FRS 101 and FRS 102 tax overview

New guidance outlines the key tax considerations for companies transitioning from old UK GAAP to the new standards

HMRC has updated its tax overview of FRS 101 and FRS 102. It highlights that the documents provide an overview of the ‘key tax considerations that arise for those companies that transition from old UK GAAP to the new standards’ and also that they have been brought up to date to reflect changes made to the standards. 

It is highlighted in the FRS 101 overview that the ‘primary changes from the original paper are:

  • additional commentary in relation to non-interest bearing loans
  • updated commentary on the application of the Disregard Regulations and Change of Accounting Practice Regulations, reflecting the changes made to these statutory instruments in December 2014
  • accounting commentary updated to reflect the amendments to FRS 101 issued in September 2015 (particularly in respect of the format of the profit and loss account and balance sheet, permitting contingent consideration to be measured at fair value and prohibiting the reversal of impairment losses on goodwill)’.

It is highlighted in the FRS 102 overview that the ‘primary changes from the original paper are:

  • additional commentary in relation to non-interest bearing loans
  • updated commentary on the application of the Disregard Regulations and Change of Accounting Practice Regulations, reflecting the changes made to these statutory instruments in December 2014
  • accounting commentary updated to reflect the amendments to FRS 102 issued in August 2014 and July 2015
  • where applicable it has been updated for any commentary specific to section 1A of FRS 102’.
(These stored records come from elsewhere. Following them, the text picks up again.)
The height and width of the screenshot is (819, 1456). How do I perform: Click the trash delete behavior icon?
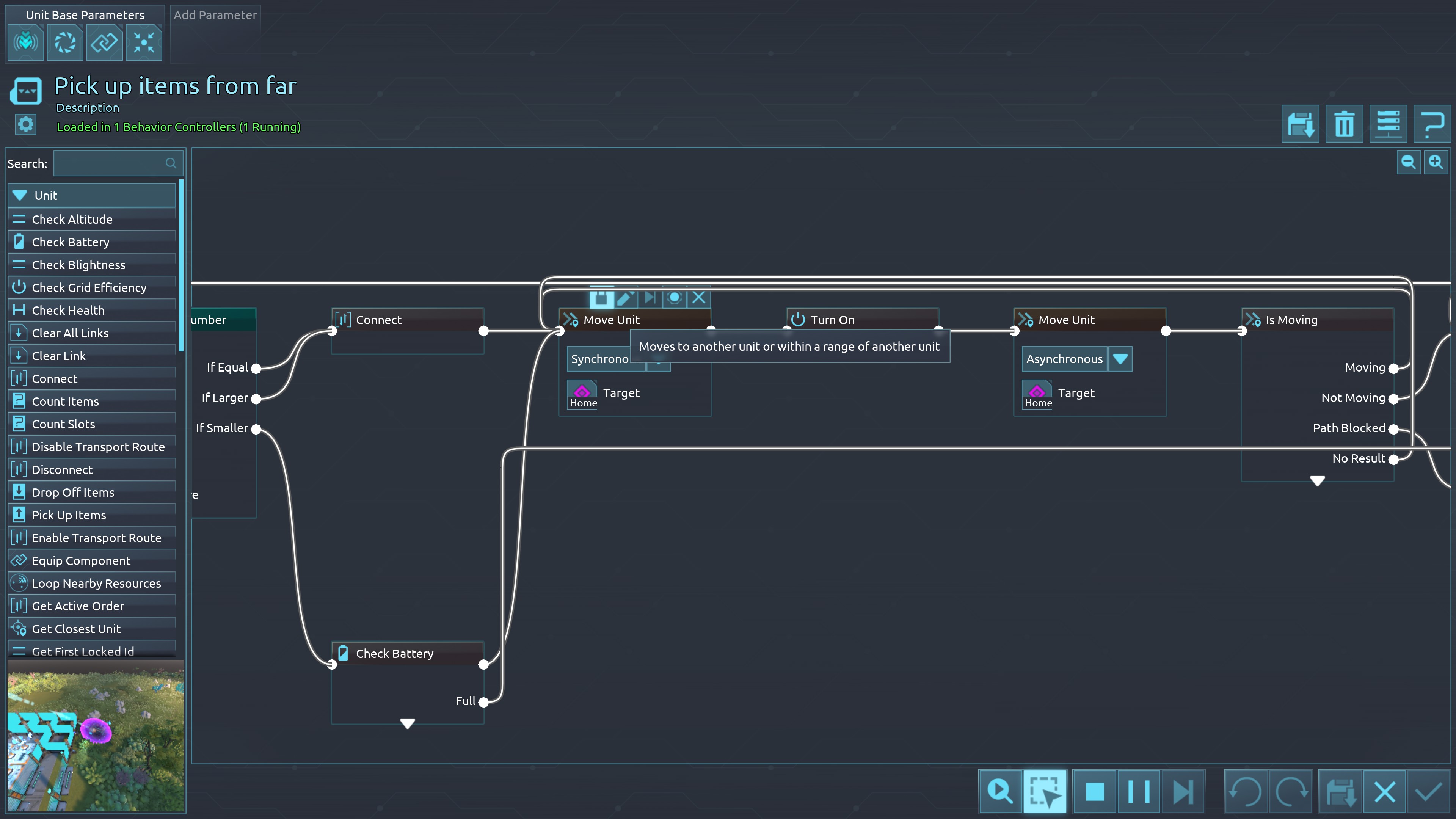[1343, 124]

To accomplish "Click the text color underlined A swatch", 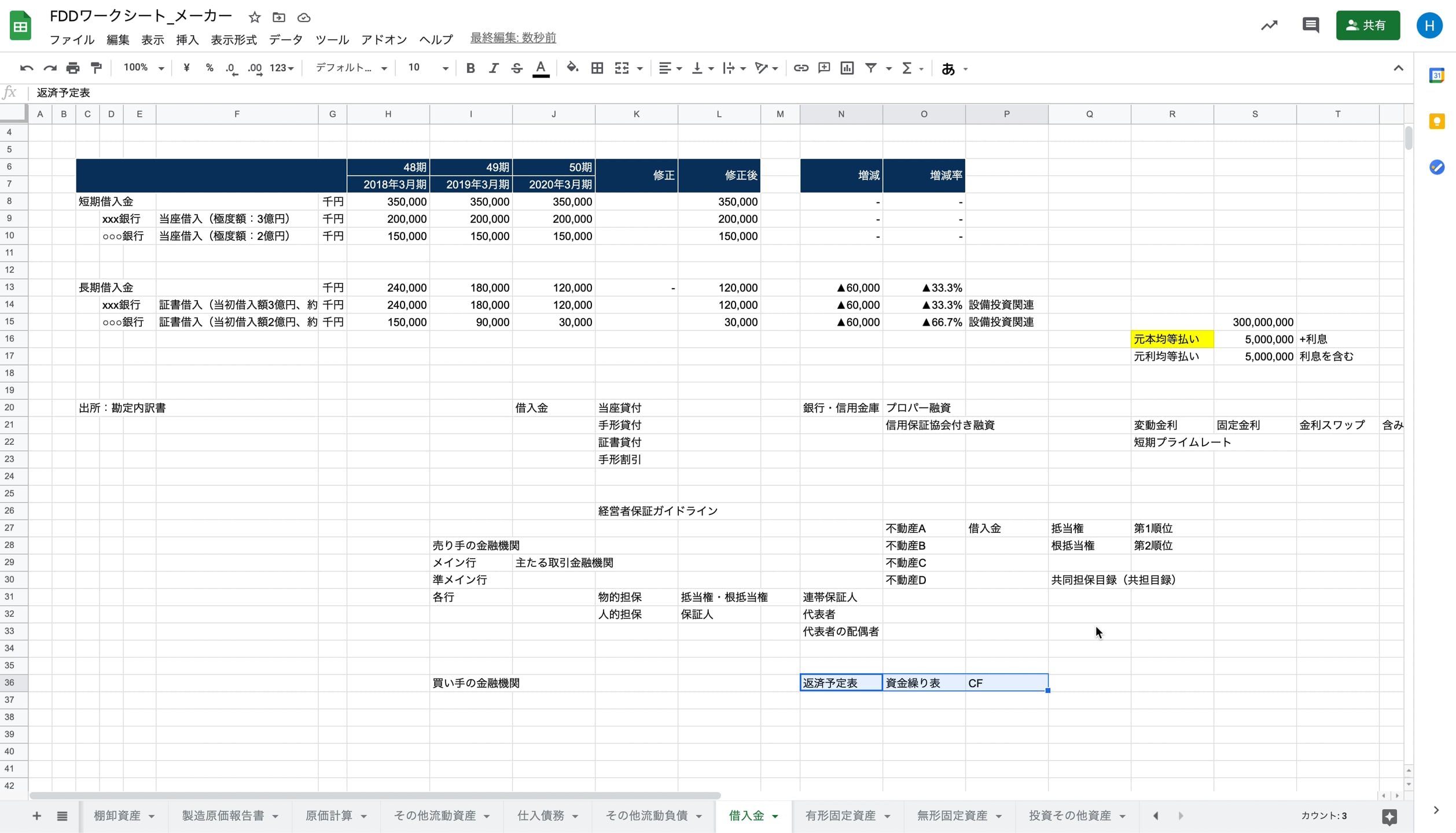I will (541, 68).
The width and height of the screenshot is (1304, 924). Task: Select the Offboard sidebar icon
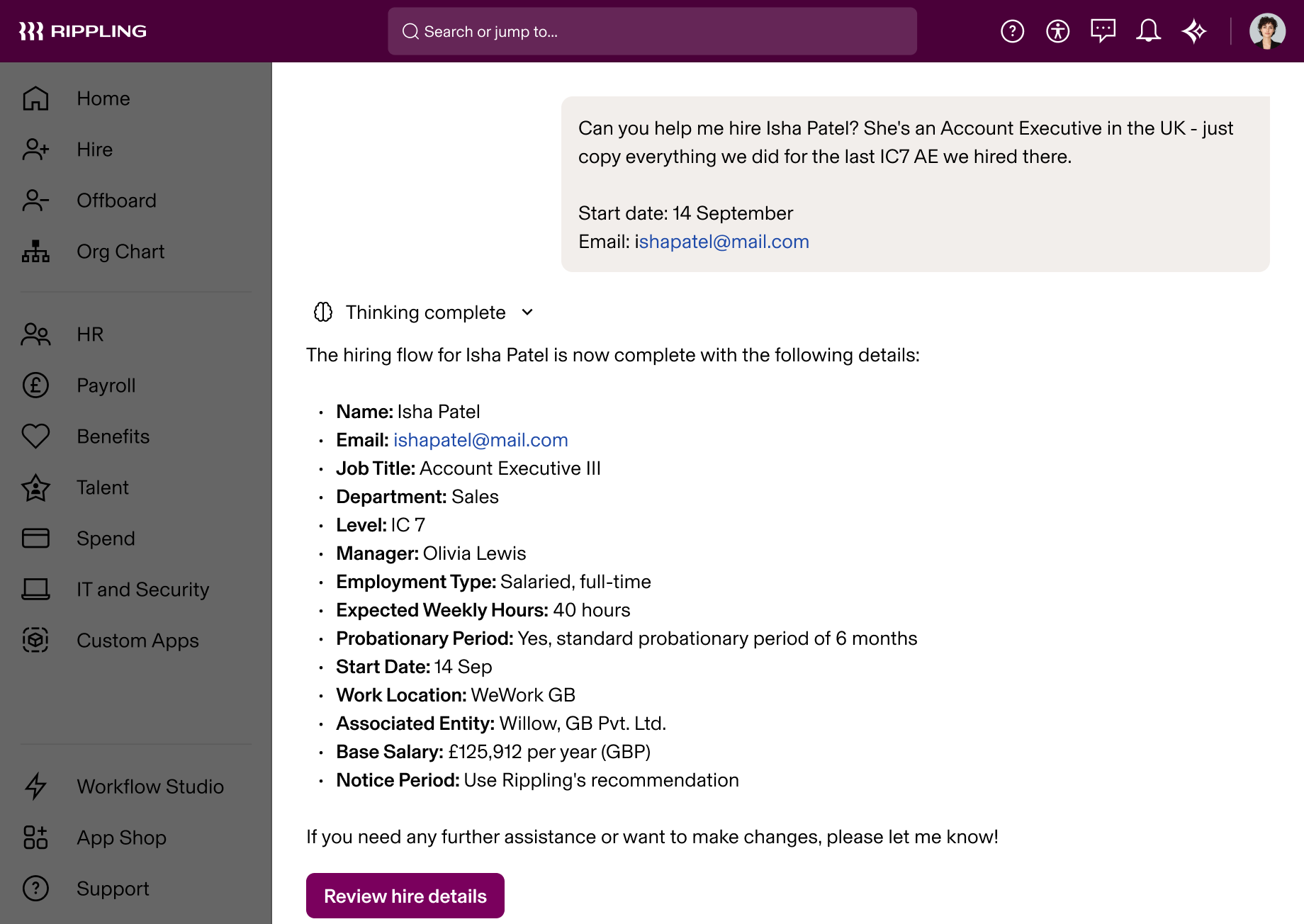coord(35,201)

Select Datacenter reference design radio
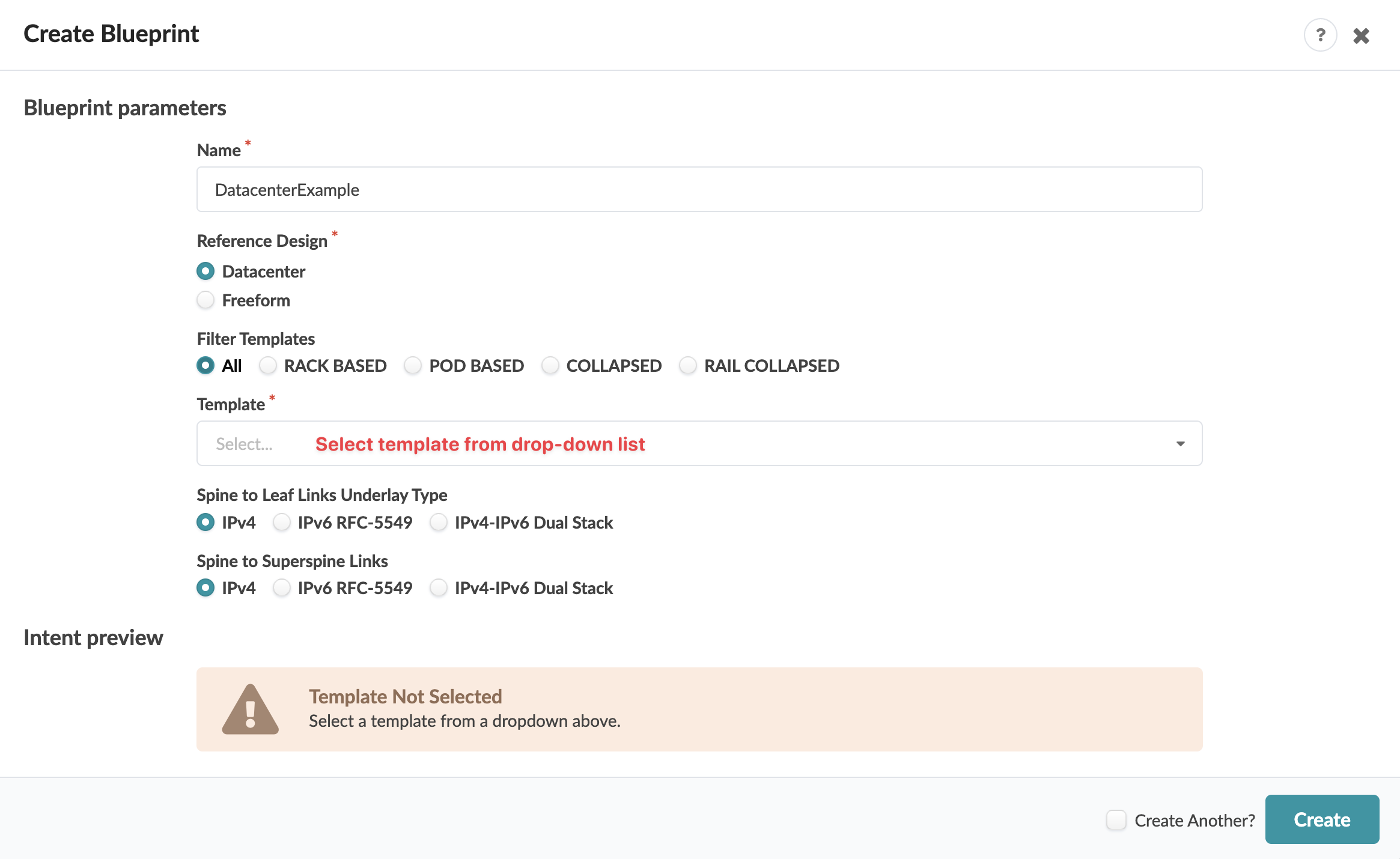[206, 272]
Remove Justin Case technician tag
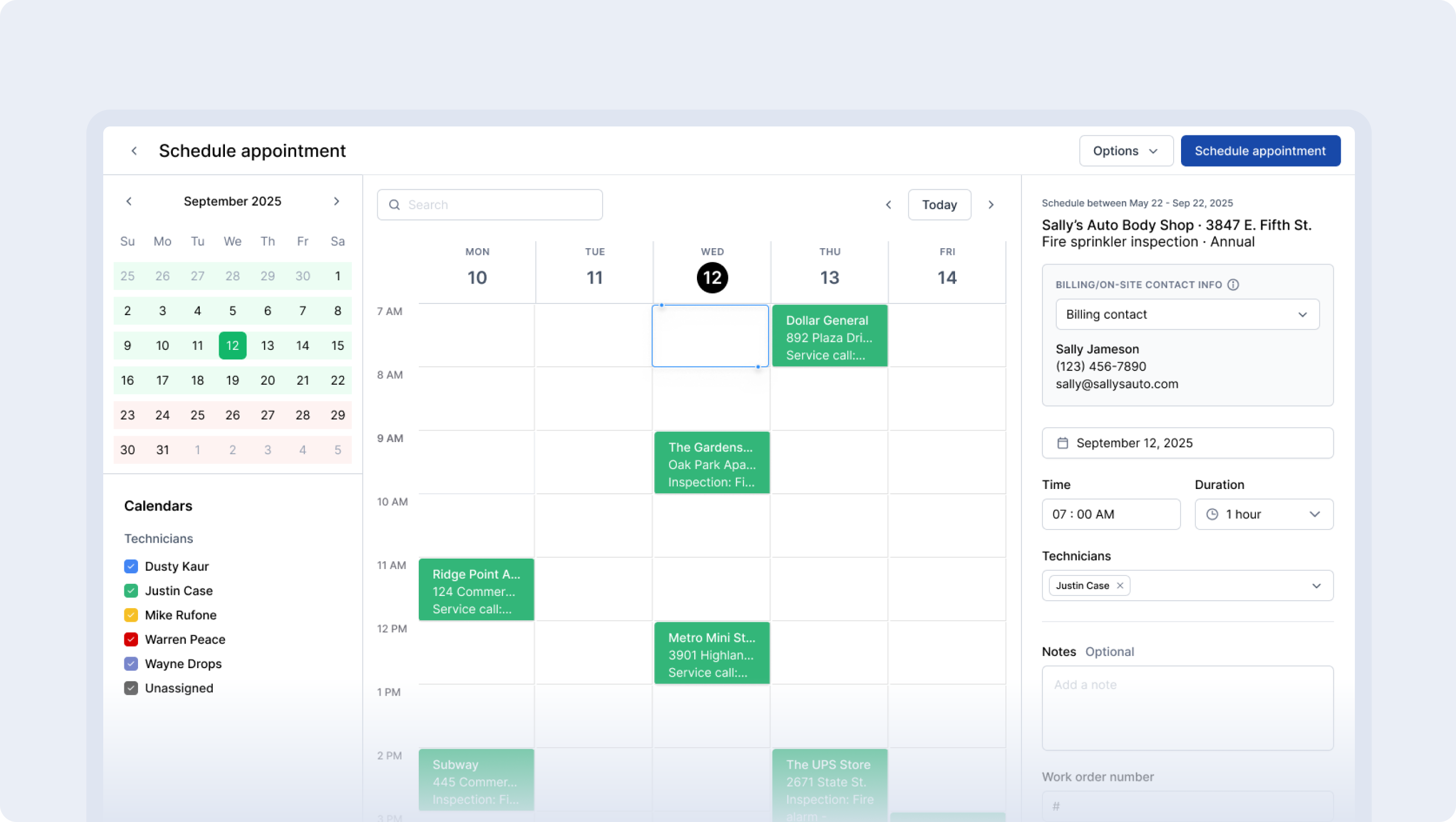The height and width of the screenshot is (822, 1456). (1120, 586)
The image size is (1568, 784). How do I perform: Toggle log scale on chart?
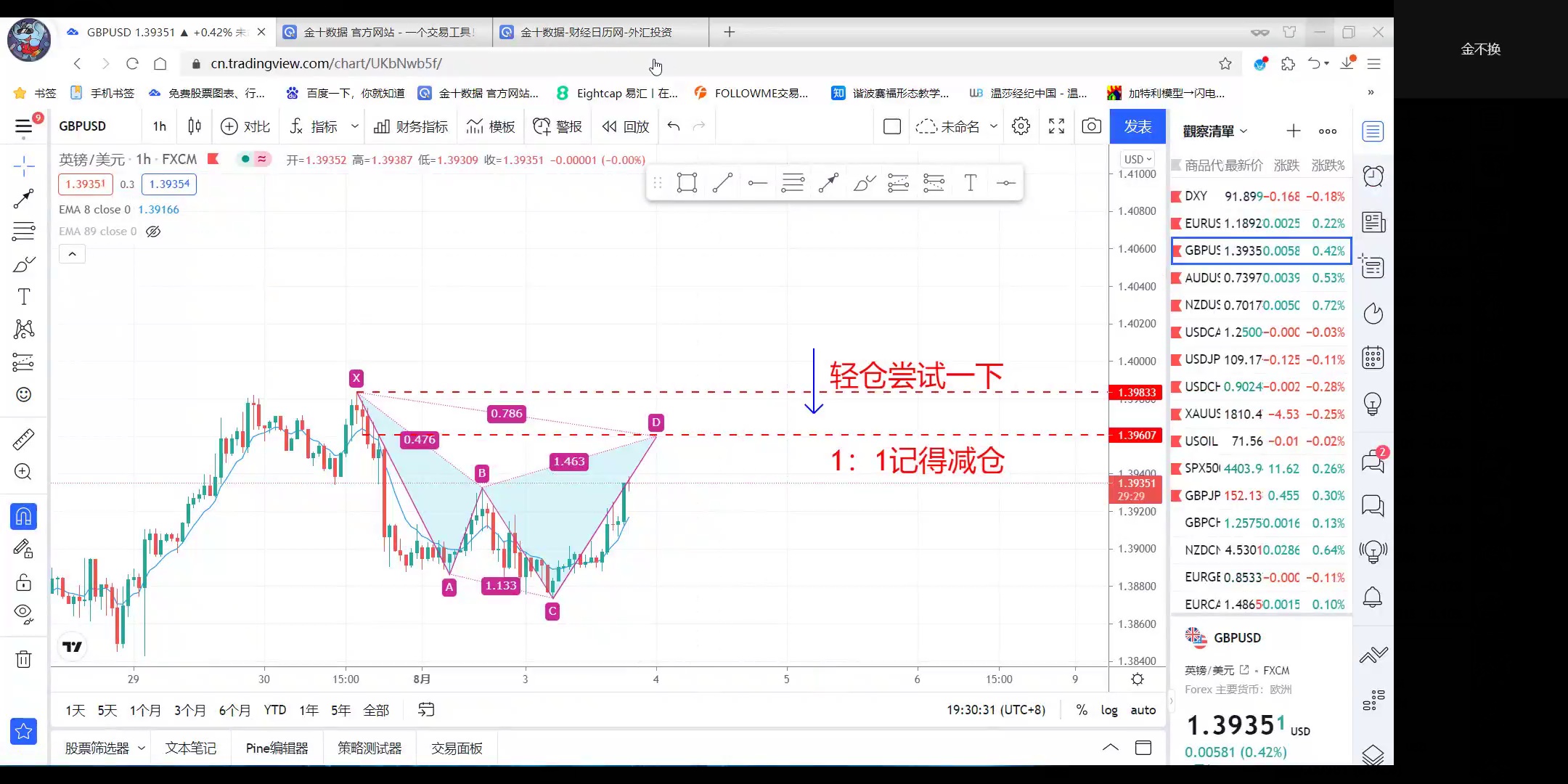click(1108, 710)
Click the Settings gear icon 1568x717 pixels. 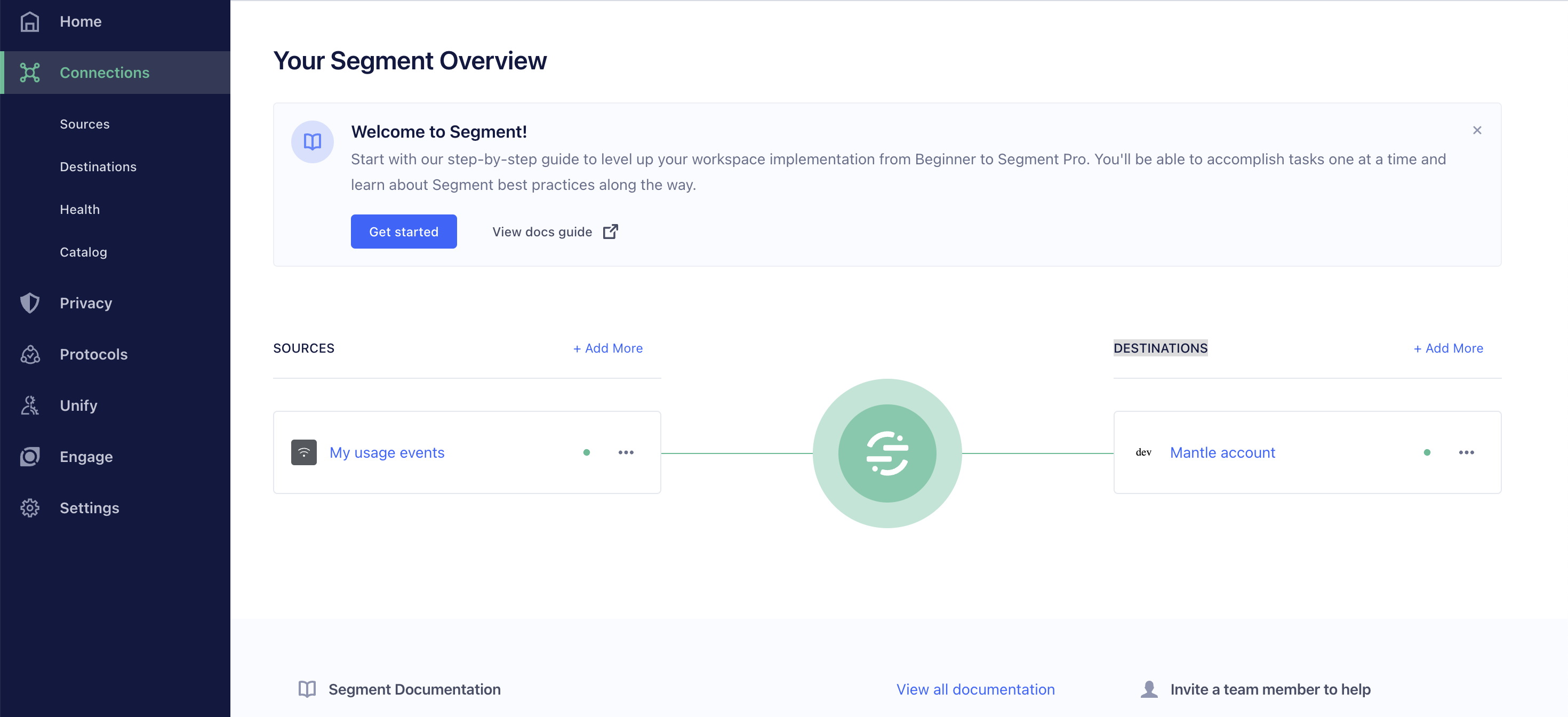pos(30,508)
The overview also highlights the effect in Change of Accounting Practice (COAP) Regulations (SI 2004/3271). It is stated that the ‘COAP Regulations apply to most transitional adjustments arising in respect of loan relationships or derivative contracts from change in accounting practice. As such, the Regulations are applicable to transitions to FRS 101 and FRS 102 in the same way as they applied to transitions to IAS or FRS 26. In most cases, the effect of the Regulations is to spread the transitional adjustment over 10 years, starting with the first period in which the new accounting policy applies.’ 

This section uses an example of an unconnected company with a loan due to be repaid in five years which has ‘non-vanilla’ terms. The example highlights the difference between the closing value and new treatment with the loan valuation at fair value spread over 10 years.